[RECORDS Boundary: Start]

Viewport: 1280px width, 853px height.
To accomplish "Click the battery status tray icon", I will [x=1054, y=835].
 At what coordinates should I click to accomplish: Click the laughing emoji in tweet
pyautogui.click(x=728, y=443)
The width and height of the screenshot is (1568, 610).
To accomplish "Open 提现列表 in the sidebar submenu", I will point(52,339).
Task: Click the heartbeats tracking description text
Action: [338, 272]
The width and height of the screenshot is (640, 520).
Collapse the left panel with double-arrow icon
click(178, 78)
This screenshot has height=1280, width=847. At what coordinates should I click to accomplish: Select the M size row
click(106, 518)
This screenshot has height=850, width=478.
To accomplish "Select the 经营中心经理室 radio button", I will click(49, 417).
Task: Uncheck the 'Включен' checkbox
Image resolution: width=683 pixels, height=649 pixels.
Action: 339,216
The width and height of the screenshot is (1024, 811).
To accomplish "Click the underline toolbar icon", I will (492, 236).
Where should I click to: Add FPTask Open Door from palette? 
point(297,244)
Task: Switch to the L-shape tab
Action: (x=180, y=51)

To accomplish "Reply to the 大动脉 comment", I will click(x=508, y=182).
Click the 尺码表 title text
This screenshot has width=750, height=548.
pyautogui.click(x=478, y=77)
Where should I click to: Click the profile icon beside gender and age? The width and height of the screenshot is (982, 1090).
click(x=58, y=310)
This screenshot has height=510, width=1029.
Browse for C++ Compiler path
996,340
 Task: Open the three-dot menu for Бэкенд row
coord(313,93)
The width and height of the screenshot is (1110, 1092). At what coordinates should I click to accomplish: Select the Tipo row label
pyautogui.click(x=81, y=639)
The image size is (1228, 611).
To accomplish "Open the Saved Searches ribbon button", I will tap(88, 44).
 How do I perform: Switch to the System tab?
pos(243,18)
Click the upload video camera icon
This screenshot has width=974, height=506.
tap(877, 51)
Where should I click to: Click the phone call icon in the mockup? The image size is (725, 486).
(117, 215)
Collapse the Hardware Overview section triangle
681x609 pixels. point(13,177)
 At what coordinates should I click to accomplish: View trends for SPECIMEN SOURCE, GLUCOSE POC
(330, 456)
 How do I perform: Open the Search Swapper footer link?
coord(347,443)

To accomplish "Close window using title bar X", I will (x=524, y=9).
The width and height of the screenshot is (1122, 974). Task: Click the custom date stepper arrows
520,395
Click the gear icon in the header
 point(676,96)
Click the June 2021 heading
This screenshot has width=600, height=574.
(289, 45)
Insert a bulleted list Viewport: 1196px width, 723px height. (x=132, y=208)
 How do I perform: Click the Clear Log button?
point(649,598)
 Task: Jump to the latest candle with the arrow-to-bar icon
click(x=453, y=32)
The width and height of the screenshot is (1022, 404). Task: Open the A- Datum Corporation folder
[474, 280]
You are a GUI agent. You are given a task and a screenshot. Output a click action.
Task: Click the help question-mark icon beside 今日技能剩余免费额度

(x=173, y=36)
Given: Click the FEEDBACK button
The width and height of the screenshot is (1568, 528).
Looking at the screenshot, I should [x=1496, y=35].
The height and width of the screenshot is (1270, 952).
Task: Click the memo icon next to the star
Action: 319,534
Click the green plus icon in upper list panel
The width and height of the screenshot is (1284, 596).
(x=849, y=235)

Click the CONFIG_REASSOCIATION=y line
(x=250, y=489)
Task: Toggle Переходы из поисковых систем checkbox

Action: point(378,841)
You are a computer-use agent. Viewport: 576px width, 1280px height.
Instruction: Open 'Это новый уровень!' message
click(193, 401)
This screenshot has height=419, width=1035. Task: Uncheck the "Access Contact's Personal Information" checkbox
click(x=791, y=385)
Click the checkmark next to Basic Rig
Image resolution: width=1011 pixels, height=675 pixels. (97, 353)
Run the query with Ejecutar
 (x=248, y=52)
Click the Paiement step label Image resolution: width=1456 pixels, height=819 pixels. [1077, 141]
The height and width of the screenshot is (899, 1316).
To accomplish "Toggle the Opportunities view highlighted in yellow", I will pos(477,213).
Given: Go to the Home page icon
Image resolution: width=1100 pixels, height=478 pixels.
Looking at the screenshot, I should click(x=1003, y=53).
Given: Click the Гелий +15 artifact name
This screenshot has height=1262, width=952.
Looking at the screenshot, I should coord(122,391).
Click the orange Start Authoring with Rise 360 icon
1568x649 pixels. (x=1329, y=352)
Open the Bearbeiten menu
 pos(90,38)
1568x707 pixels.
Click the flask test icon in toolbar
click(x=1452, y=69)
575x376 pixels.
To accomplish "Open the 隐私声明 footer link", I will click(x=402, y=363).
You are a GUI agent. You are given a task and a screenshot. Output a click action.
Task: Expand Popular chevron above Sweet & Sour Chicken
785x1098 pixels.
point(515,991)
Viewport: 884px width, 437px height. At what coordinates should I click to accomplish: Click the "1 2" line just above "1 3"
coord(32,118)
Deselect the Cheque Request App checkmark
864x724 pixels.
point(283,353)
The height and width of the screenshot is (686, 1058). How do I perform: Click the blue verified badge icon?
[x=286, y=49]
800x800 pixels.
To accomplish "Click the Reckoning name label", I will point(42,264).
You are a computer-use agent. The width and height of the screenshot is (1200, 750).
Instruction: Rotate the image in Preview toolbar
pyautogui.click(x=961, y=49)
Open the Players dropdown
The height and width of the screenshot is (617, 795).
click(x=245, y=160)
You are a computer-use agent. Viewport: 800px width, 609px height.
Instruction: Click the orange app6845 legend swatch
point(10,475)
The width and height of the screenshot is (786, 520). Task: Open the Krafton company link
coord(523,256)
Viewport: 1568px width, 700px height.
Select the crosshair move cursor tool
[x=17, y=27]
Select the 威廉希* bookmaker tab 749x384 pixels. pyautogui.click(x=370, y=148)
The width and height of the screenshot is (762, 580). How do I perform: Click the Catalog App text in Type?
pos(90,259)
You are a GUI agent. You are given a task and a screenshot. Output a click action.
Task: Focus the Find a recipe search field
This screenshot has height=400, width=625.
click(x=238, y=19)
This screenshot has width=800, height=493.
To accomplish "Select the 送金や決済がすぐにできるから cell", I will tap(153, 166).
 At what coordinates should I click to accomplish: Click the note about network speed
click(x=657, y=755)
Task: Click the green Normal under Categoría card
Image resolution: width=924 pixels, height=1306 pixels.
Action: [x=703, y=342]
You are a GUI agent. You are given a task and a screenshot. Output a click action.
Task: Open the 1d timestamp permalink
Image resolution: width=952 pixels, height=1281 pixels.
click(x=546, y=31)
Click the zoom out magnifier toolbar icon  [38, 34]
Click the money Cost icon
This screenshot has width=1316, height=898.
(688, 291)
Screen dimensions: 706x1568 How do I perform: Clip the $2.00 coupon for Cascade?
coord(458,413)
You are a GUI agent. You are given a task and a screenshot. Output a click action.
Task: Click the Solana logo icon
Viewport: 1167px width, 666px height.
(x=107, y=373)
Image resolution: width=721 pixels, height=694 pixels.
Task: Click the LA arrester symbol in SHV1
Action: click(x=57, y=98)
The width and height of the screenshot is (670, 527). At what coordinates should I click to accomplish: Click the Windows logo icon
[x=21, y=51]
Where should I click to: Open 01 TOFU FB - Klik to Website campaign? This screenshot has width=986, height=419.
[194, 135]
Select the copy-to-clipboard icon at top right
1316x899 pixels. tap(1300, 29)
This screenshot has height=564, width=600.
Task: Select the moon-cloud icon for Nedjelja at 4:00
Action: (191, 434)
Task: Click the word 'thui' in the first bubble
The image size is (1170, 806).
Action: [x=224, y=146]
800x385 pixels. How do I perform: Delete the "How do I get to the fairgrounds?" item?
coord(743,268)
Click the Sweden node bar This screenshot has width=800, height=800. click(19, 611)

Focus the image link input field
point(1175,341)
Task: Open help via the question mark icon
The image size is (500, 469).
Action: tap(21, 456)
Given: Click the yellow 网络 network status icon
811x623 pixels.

[RECORDS Boundary: End]

> **ACTIVITY**: Wherever a line in the data above holds the word "computer", copy that line.

> **RESULT BELOW**:
You are a computer-use agent. Viewport: 576px width, 1280px height.
You are a computer-use agent. The width and height of the screenshot is (1200, 750).
You are a computer-use agent. Viewport: 800px width, 609px height.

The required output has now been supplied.